Partnering with a top US university, Audi is keen to assault the world’s greatest hill climb in a driverless TT-S.

The German manufacturer’s autonomous TT-S - nicknamed 'Shelly' - is set to contest the famous Pike’s Peak hill climb in Colorado next year without a driver at the helm of even remote control guidance.

Clever geeks go racing?

A joint venture project between Audi and Stanford University, the autonomous TT-S is being prepared to complete the Pikes Peak course in what Audi’s says will, "be a reasonable time using rally driving techniques."

We’ll take Audi’s statement as a euphemistic inference that the ‘Shelly’ TT-S won’t be a doting test vehicle just intent on finishing the 20km course, which ascends 1 434m to a finish line at 4 300m.

Shelly will be there to race and spectators can expect plenty of sideways action, eerily without a driver behind the wheel.


Looks like a stock 200kW TT-S Coupe with some elaborate navigation or mobile phone reception hardware sprouting from the roofline. In reality, it's much more complex.

Electronic everything

Although the TT-S in question runs stock drivetrain (it’s a dual-pedal S-tronic transmission version, obviously) everything else is significantly digitised.

The car’s steering has been extensively buoyed by electronics, featuring an axially parallel actuation-Braun-Schweig system. A what?

In plain parlance the newfangled steering set-up is essentially Audi’s production electric power steering system with direct by-wire control controlled via custom electronics by ERL, VW’s Palo Alto located research centre.

Throttle and brake action are actuated by VW ERL electronics too, which do an eerily accurate job on replicating driver pedal action. A Continental active brake booster has been wired up with the ERL by-wire drive electronics too.

When Shelly is static, ERL electronics interface with an electric VW Passat parking brake to ensure it doesn’t roll anywhere - something vitally important considering the gradient of the Pikes Peak marshalling area.
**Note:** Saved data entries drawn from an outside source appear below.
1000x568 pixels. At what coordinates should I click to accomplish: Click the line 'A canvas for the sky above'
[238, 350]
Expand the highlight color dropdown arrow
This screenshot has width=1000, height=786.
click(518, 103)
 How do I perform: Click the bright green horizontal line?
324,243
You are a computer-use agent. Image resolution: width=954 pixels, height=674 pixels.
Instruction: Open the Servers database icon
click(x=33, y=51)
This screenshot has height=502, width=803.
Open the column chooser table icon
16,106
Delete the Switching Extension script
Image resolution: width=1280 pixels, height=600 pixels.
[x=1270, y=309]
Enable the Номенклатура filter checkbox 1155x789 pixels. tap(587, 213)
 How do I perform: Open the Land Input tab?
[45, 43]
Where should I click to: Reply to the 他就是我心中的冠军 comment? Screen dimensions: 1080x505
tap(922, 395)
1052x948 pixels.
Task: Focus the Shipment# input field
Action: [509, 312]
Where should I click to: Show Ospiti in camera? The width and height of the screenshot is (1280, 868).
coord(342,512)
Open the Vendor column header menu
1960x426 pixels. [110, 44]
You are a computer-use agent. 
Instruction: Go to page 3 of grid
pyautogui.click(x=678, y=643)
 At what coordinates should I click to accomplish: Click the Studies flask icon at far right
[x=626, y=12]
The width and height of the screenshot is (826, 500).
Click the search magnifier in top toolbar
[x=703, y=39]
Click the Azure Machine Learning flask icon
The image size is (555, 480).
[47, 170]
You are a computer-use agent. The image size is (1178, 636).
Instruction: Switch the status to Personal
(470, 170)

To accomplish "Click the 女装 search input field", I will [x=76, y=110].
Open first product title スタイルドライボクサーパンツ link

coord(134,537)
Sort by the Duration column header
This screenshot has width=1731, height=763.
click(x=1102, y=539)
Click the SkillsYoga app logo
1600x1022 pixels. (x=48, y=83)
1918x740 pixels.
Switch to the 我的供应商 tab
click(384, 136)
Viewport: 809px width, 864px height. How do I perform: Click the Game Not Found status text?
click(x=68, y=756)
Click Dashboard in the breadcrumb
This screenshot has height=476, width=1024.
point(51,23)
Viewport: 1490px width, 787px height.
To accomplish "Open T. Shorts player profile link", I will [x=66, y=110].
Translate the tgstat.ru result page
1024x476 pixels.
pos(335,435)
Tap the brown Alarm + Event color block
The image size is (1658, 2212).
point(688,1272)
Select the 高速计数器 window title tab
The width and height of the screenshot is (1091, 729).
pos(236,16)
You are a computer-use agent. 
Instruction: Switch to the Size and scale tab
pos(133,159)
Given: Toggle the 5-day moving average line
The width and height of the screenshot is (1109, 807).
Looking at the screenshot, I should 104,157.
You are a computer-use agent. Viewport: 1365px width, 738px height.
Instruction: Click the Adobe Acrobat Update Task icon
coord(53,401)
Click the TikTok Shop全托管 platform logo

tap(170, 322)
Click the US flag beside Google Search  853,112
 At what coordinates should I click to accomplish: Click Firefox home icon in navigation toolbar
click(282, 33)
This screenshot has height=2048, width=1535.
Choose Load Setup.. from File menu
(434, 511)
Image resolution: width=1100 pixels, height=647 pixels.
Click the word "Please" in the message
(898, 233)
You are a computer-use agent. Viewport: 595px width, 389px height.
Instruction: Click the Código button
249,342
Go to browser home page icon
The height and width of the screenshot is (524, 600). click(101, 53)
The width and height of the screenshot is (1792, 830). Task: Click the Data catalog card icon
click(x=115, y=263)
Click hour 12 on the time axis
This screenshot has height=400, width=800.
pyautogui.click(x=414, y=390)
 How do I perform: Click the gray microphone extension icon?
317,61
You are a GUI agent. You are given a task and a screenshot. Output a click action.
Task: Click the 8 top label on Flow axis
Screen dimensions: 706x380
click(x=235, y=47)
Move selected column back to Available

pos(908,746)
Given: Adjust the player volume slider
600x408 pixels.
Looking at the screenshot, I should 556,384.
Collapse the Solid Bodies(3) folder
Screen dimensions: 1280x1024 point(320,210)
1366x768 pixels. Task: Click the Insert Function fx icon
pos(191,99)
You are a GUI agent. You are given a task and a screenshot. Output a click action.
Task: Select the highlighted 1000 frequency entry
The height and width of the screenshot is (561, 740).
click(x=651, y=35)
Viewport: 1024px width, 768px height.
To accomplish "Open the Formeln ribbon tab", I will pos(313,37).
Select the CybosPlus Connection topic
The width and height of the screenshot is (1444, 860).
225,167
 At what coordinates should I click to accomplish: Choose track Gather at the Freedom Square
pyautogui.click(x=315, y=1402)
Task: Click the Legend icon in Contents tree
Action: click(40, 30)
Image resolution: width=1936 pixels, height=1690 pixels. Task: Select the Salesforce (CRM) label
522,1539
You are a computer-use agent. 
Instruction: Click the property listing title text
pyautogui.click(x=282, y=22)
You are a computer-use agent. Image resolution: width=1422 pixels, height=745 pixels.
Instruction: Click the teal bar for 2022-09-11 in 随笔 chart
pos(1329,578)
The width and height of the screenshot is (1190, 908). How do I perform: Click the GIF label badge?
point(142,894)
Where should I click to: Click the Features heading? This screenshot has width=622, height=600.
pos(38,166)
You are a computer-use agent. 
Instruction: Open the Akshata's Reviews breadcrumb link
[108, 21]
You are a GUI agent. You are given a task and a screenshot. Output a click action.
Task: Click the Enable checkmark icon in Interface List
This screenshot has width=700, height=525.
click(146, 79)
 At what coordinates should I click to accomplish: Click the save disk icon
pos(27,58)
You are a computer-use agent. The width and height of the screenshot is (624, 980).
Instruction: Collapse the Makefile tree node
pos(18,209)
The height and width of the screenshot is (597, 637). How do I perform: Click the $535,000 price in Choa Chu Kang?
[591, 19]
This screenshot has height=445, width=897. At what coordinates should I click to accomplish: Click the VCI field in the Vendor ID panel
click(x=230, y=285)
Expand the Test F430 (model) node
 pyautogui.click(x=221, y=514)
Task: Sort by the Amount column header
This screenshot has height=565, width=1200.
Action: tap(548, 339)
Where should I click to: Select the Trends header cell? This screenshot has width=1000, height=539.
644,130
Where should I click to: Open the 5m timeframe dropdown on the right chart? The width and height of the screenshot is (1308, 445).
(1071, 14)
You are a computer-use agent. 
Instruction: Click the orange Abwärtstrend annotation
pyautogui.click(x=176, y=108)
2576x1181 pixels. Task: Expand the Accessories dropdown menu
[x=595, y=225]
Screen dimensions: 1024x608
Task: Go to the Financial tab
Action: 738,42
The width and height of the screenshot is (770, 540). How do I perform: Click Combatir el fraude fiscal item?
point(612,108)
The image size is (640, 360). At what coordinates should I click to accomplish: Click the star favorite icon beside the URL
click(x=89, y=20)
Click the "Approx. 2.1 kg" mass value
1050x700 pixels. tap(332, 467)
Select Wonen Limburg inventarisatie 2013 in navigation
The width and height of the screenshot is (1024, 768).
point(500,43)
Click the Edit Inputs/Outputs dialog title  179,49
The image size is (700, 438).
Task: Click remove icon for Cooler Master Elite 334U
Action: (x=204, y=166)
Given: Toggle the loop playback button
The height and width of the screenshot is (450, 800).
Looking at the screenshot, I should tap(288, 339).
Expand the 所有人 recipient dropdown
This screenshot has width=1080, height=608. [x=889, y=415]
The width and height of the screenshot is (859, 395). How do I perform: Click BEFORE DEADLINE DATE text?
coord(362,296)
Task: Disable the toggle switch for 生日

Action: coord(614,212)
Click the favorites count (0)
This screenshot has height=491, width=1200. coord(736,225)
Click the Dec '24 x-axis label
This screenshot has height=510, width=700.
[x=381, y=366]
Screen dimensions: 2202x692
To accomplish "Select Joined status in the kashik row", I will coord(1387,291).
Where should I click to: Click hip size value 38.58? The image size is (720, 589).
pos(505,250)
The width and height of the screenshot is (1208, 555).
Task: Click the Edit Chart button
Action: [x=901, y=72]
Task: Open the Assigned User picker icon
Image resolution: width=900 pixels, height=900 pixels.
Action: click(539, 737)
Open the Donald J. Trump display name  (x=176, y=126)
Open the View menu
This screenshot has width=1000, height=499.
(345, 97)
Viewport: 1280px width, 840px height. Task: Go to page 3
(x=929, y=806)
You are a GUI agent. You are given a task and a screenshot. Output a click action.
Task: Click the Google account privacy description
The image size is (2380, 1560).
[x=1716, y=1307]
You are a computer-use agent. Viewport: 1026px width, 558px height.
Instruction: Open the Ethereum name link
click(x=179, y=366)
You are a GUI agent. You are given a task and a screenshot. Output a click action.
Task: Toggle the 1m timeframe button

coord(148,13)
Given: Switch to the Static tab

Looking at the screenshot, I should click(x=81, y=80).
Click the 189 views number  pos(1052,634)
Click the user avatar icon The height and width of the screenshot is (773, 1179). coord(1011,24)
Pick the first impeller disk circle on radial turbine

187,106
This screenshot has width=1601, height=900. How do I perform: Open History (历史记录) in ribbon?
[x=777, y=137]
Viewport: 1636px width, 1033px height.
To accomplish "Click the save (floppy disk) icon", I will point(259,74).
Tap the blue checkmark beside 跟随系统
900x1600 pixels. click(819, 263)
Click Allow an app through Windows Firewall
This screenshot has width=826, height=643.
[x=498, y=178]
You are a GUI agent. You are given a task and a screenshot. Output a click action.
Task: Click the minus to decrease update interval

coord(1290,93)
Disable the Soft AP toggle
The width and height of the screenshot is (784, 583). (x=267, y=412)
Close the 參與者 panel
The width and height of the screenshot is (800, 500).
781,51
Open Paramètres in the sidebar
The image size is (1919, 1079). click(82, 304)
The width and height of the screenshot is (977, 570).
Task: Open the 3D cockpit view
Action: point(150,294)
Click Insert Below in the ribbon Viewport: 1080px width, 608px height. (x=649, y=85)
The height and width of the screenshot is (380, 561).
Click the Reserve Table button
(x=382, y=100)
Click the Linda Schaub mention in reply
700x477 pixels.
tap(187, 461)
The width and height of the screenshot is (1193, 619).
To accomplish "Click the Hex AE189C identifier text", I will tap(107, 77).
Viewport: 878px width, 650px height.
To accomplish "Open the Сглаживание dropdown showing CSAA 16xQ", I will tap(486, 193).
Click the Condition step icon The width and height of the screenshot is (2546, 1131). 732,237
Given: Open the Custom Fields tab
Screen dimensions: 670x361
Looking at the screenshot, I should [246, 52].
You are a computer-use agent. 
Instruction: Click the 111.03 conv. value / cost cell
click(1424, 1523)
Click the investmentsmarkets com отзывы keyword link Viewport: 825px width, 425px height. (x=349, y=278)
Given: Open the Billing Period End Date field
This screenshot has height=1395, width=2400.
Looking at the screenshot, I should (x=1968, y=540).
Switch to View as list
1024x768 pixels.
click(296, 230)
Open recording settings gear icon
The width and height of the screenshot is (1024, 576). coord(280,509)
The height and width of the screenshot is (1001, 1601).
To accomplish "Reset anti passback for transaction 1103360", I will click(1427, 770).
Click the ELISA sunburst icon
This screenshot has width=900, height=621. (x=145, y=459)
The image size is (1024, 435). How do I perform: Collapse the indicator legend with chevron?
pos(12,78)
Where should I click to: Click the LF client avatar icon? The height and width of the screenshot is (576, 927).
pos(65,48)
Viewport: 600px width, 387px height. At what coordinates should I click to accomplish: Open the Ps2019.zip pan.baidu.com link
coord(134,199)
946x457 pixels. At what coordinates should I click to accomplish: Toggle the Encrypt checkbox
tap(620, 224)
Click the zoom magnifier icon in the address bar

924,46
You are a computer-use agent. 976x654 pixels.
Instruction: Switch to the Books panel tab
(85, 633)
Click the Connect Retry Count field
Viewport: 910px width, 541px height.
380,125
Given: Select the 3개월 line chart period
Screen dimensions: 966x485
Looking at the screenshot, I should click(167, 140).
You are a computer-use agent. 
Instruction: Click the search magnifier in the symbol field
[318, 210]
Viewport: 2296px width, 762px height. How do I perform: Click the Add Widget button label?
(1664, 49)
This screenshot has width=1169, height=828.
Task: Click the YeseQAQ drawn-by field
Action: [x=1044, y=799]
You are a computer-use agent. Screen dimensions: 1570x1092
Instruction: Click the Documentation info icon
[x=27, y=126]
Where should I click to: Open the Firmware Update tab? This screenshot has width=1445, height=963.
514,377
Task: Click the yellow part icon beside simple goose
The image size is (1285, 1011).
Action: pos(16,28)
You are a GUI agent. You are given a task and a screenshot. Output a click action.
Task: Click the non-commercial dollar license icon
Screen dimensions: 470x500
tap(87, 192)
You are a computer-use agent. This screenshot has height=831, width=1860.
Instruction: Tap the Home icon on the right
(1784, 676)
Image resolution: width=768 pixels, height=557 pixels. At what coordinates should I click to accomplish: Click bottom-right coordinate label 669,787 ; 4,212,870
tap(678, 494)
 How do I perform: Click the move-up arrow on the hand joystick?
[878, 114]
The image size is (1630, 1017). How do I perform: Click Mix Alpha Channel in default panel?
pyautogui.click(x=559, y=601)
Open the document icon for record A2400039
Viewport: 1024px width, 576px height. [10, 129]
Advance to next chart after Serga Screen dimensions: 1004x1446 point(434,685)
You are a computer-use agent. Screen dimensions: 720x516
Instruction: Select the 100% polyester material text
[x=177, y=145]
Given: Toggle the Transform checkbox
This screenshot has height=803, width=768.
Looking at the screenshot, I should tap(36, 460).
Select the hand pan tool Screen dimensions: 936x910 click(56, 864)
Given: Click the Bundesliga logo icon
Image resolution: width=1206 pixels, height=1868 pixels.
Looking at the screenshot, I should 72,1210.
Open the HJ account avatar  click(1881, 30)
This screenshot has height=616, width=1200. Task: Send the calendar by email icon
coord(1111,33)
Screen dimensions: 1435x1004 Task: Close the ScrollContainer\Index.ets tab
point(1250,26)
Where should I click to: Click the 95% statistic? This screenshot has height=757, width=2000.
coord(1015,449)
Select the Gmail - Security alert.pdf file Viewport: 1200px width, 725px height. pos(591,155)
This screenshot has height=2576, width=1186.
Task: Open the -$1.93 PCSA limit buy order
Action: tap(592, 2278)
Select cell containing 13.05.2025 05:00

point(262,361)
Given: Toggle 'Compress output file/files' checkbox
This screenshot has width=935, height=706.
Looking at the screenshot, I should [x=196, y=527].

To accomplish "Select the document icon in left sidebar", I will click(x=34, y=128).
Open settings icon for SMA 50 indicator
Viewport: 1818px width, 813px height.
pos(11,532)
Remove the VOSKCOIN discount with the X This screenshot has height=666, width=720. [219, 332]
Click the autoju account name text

Audi's autonomous TT-S is researching the replication possibilities of dynamic performance driving and trying to usher in a future of collision free motoring.

Override control - only in an emergency

In the unlikely event of Shelly going rogue, the car has a Solaris based remote shut-down override system which runs Java RTS monitoring software.

A systems override can be enacted from distances as far as 30km, bringing the Shelly TT-S to a controlled stop.

This is the only time one would actually intervene, with Shelly set-up to autonomously at all times, even when parking.

Shelly has already posted a top sped run of 210km/h, which is pretty impressive for something without a driver behind the wheel or remote control operator doing the wheel corrections…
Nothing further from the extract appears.